### Exercise brief
Print all the data below exactly, without images.

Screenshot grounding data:
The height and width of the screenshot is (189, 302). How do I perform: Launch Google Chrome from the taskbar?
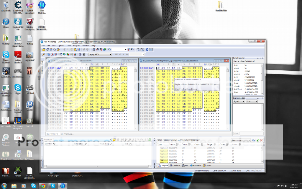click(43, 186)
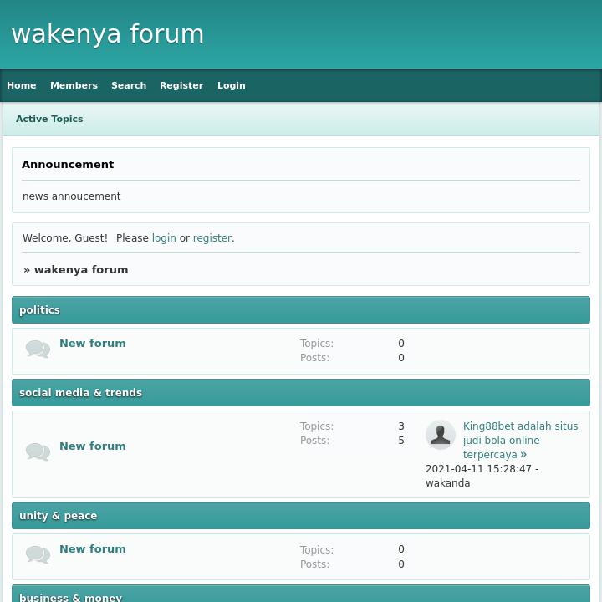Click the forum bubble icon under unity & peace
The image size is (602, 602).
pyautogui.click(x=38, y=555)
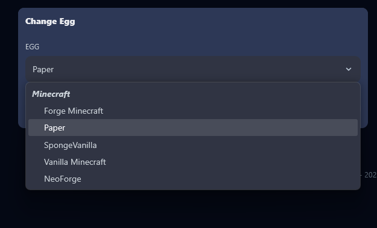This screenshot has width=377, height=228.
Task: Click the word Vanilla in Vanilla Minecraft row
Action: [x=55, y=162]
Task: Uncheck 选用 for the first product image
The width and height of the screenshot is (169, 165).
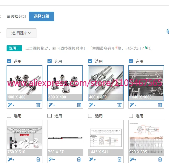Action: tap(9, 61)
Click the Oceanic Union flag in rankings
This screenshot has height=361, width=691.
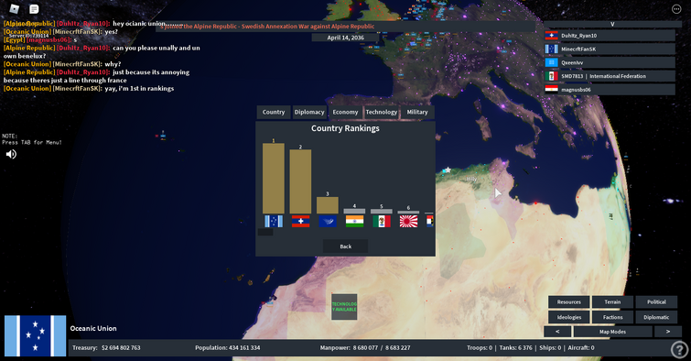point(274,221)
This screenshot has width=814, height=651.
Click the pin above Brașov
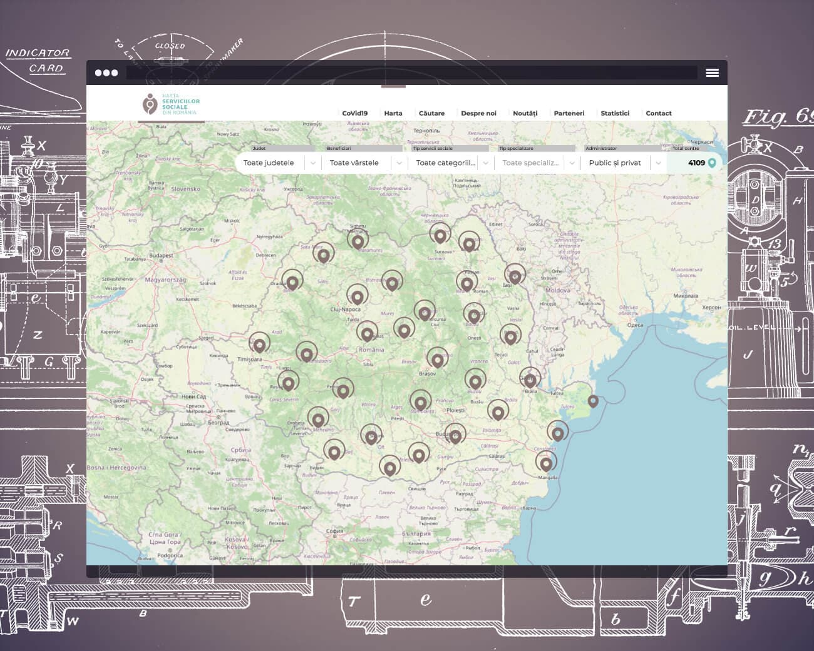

### Solution to the exercise
The height and width of the screenshot is (189, 302). How do I perform: Launch Google Chrome from the taskbar?
click(43, 186)
Click the forum bubble icon under unity & peace
The image size is (602, 602).
pyautogui.click(x=38, y=555)
This screenshot has width=377, height=228.
Task: Click the word Vanilla in Vanilla Minecraft row
Action: [x=55, y=162]
Task: Uncheck 选用 for the first product image
The width and height of the screenshot is (169, 165).
Action: tap(9, 61)
Click the Oceanic Union flag in rankings
This screenshot has height=361, width=691.
point(274,221)
This screenshot has width=814, height=651.
Click the pin above Brașov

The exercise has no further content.